Cities absorb large numbers of rural migrants aspiring to join the ranks of the urban middle classes. Illegal practices combine with legal forms of work, while private corporations and land-holding entities blur the boundary between public and private domains. The informalization of work and flexible labor practices facilitates the world’s growing demand for low-wage labor at the cost of unmaking former working-class communities already facing the retrenchment of state-sponsored benefits and social services. The weakening of traditional labor unions and the limited integration of migrants into public service provision means that migrants have to rely on their capacity to secure support networks through kinship and bottom-up labor organizations. Precarious employment also pushes migrants to experiment with new entrepreneurial practices: individuals need to become competent self-starters with flexible skills and business acumen.

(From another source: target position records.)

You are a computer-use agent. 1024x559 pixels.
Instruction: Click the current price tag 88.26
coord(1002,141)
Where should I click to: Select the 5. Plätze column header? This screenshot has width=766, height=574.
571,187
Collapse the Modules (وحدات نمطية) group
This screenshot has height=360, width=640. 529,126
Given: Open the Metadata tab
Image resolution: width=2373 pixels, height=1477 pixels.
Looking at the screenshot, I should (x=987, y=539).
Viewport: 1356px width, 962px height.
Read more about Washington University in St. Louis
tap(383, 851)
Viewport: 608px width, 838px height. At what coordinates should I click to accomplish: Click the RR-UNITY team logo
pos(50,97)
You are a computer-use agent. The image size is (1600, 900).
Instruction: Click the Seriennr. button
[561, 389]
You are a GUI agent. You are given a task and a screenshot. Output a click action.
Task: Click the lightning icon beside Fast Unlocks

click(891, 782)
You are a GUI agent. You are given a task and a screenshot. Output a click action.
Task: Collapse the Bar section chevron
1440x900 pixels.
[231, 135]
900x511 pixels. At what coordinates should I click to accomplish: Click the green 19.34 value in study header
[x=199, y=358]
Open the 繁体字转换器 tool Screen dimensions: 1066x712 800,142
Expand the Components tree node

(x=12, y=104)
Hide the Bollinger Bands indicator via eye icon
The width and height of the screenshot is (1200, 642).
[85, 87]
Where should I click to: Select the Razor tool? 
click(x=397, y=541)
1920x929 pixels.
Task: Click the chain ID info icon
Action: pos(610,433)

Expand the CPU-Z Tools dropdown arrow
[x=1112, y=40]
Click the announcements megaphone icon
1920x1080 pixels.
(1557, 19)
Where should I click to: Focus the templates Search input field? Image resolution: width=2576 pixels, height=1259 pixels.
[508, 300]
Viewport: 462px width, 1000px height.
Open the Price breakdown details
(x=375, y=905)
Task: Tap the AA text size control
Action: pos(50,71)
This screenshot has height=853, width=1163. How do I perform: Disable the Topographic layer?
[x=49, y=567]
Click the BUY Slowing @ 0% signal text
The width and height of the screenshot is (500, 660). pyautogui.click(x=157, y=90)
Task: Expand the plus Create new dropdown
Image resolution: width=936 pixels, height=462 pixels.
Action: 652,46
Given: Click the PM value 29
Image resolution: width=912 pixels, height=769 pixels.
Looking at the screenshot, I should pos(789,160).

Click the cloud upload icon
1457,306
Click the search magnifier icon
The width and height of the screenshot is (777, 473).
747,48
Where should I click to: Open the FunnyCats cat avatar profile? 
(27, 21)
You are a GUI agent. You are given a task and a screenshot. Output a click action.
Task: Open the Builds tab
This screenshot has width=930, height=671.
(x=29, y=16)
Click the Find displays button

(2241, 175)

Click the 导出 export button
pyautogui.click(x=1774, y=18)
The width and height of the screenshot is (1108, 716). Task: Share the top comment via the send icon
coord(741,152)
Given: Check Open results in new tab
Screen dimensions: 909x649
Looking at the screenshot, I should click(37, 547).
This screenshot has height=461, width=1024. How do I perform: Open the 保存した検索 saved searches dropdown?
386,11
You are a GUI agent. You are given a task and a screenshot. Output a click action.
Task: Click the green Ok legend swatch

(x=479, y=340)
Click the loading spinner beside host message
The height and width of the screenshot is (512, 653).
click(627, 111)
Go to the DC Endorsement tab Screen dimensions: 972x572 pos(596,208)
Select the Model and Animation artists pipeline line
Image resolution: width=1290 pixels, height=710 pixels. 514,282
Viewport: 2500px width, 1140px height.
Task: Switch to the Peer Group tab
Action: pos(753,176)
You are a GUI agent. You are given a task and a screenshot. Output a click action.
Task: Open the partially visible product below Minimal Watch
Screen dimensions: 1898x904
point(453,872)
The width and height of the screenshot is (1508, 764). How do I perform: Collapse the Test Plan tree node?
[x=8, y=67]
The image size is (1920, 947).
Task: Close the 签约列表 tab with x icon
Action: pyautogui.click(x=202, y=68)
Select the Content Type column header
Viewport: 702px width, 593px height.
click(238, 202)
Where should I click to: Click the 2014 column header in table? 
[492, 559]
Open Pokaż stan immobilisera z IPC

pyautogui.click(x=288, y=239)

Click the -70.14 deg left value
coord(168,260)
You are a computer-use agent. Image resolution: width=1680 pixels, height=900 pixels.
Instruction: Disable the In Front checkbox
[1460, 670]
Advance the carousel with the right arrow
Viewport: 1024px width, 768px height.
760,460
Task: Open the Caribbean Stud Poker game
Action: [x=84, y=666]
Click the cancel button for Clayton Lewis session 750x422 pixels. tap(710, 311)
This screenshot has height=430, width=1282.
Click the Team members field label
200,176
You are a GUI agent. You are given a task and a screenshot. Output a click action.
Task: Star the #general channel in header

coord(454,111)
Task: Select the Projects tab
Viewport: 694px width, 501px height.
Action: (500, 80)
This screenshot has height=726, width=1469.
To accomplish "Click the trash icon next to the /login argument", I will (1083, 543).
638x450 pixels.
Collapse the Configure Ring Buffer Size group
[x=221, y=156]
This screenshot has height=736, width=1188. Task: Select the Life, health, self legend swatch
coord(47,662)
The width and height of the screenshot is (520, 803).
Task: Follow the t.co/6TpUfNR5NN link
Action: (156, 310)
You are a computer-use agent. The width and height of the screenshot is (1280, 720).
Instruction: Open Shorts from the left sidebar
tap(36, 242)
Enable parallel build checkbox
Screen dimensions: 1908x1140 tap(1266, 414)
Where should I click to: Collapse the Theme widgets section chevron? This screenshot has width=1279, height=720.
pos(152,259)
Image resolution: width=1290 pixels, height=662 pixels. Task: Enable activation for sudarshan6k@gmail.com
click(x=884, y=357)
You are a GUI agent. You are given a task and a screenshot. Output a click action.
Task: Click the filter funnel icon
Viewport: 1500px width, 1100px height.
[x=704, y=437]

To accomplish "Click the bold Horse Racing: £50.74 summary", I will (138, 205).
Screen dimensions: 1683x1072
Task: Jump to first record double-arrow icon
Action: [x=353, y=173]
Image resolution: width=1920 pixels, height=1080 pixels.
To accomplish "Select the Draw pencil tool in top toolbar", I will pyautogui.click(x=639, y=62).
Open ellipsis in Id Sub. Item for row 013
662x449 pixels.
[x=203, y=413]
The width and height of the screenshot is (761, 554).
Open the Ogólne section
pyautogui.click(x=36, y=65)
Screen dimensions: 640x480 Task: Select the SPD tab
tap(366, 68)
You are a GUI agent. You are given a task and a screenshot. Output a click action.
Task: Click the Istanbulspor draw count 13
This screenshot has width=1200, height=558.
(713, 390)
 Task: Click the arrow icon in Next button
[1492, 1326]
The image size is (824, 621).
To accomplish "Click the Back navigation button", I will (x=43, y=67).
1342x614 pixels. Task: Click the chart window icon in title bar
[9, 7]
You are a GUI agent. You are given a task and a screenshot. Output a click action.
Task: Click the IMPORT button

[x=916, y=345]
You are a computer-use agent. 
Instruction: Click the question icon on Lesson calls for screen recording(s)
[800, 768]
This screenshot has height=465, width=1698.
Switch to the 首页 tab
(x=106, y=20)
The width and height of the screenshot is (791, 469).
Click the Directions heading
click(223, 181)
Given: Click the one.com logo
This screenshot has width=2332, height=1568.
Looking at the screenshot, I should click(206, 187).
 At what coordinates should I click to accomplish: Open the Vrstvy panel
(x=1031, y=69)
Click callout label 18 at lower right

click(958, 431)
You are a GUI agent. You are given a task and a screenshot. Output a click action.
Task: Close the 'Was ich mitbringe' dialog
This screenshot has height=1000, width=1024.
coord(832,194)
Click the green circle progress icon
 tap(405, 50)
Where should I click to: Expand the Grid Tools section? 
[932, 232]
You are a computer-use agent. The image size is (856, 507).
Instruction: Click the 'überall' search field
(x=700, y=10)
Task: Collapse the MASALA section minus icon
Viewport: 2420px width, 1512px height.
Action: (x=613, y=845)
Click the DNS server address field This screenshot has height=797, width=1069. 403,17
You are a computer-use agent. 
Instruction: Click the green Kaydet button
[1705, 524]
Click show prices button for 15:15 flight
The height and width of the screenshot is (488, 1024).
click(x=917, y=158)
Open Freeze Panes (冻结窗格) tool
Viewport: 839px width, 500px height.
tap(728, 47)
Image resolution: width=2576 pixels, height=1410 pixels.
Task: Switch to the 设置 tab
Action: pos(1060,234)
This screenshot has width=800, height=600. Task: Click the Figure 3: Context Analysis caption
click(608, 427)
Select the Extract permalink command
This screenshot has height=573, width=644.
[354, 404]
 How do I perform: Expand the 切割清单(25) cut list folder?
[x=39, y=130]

These processes not only transform the livelihoods of individual migrants but also the conditions of local communities in the wider sending and receiving areas. Emerging peri-urban areas take many shapes. In mega-cities, former urban cores expand and shrink, thereby cultivating dynamic spaces which serve as gateways for migrant workers in search of affordable housing and employment. Lower tier cities and so-called “urban villages” pop-up as quickly as urban cores disappear.

Indeed, perhaps the most prominent features of development in China and India today are the increasing levels of social, economic and environmental violence in these interstitial zones, which, at the same time, gives rise to individual and collective aspirations, hopes, and imaginations for a better life.